• [SOURCE DOCUMENT]
[SciPy-user] A first proposal for dataset organization

Thu Sep 20 06:05:24 EDT 2007

Robert Kern wrote:
> David Huard wrote:
>> Hi Anne,
>>
>> 2007/9/19, Anne Archibald <peridot.faceted at gmail.com
>> <mailto:peridot.faceted at gmail.com>>:
>>
>>     On 18/09/2007, David Huard <david.huard at gmail.com
>>     <mailto:david.huard at gmail.com>> wrote:
>>
>>     > For large data sets, I'm not sure I understand what you're
>>     meaning. Do you
>>     > intend to include netcdf or HDF5 files and provide an interface to
>>     access
>>     > those data sets so users don't have to bother about the underlying
>>     engine ?
>>     > Do we really want to distribute a package weighting > 1GB ?
>>
>>     One of the points of this project, as I understand it, is to make it
>>     convenient for people to get and use real datasets. In particular, one
>>     possibility is to not include the data in this package, but instead
>>     only a script to download it from (say) the HEASARC. Thus big datasets
>>     are not outrageous, and more to the point, we need to be able to deal
>>     with them whatever form they are in natively.
>>
>>
>> My understanding was rather :
>> " ... to make it convenient for people to get and use real datasets for
>> use in SciPy and NumPy examples, documentation and tutorials. " This
>> limits the scope of the dataset package, at least for starters. If some
>> tutorial deals with larger than memory issues, then using a specialized
>> binary format makes sense. However, I think that pretty basic datasets
>> can illustrate the use of most SciPy and NumPy functions.

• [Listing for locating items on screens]
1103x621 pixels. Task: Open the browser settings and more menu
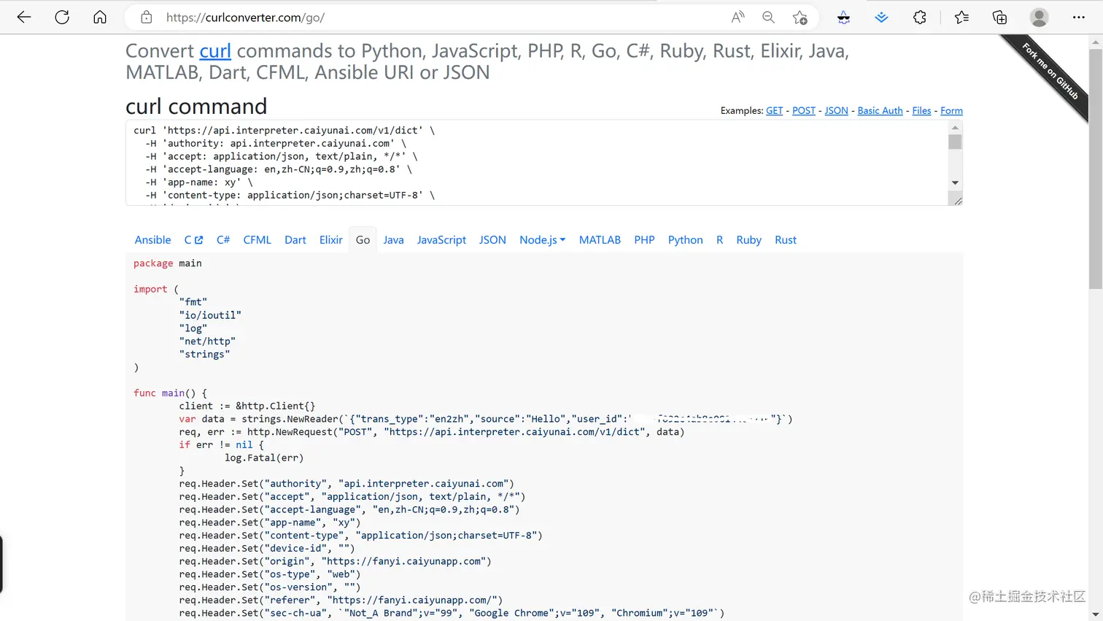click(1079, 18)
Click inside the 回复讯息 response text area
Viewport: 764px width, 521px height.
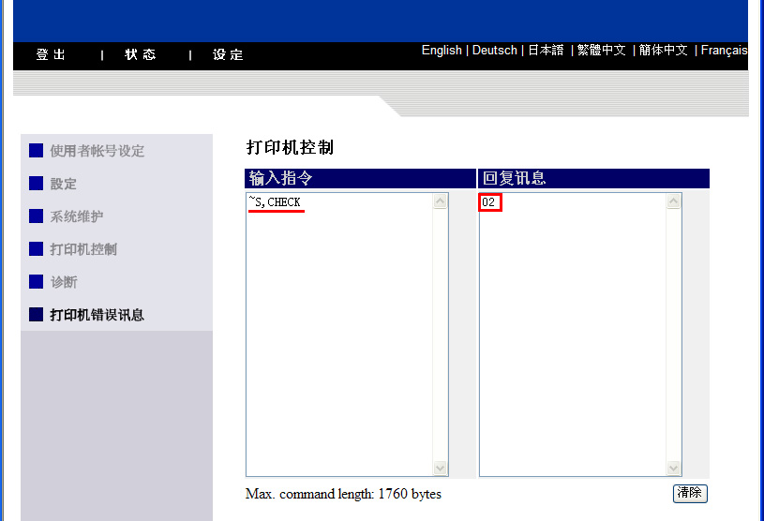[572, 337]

--

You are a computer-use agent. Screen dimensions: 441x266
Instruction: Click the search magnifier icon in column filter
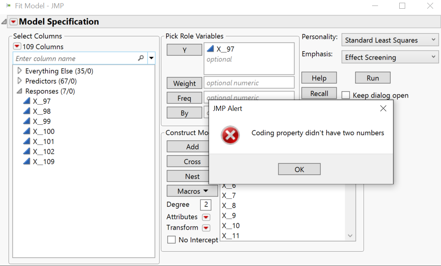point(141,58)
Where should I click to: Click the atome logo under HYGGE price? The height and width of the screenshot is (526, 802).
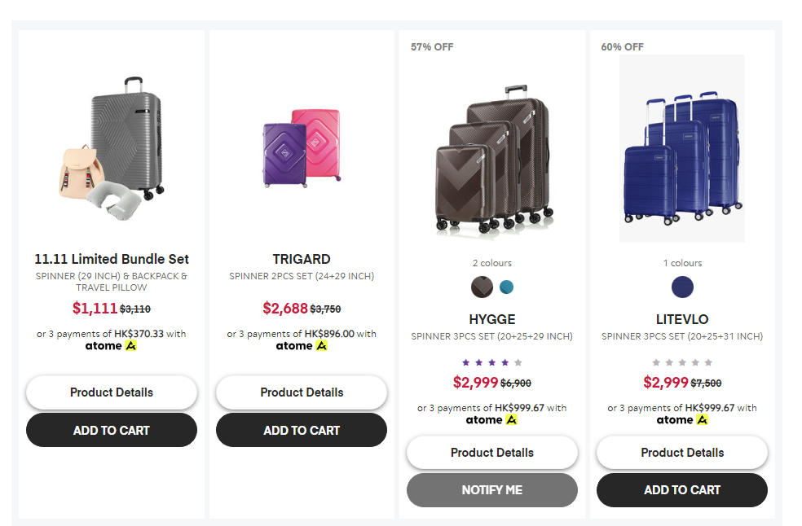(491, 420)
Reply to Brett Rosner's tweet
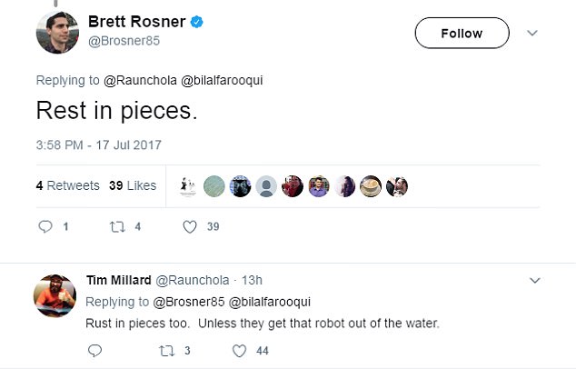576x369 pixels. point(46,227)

• [TASK BRIEF] Write the next part of the SciPy mailing-list thread on dataset organization, starting right after its last sentence.

• [EXPECTED OUTPUT]
>
> That's an important use case, certainly, but I had in mind uses cases like the
> one Anne gave, too, when I suggested parts of the design that David implemented.
> The scope is still fairly broad.
Yes, indeed, my sentence "to make it convenient for people to get and 
use real datasets for use in SciPy and NumPy examples, documentation and 
tutorials" was just a list of possible usages, not the only usages to 
take into account. I realized also that my proposal sounded like I was 
the only involved, which was not the case. I hope people involved in 
previous discussion on that matter didn't take any offence.

David (Huard) already highlighted one problem with my proposal (time 
series representation). I would really be interested in comments about 
using MaskedArrays to handle missing data (I've never used it myself), 
and the use of record arrays for the data; for example, I can see cases 
where record arrays may be a problem (if all your data are homogenous, 
you cannot treat the data as a big numpy array), but I don't know if 
this is significant.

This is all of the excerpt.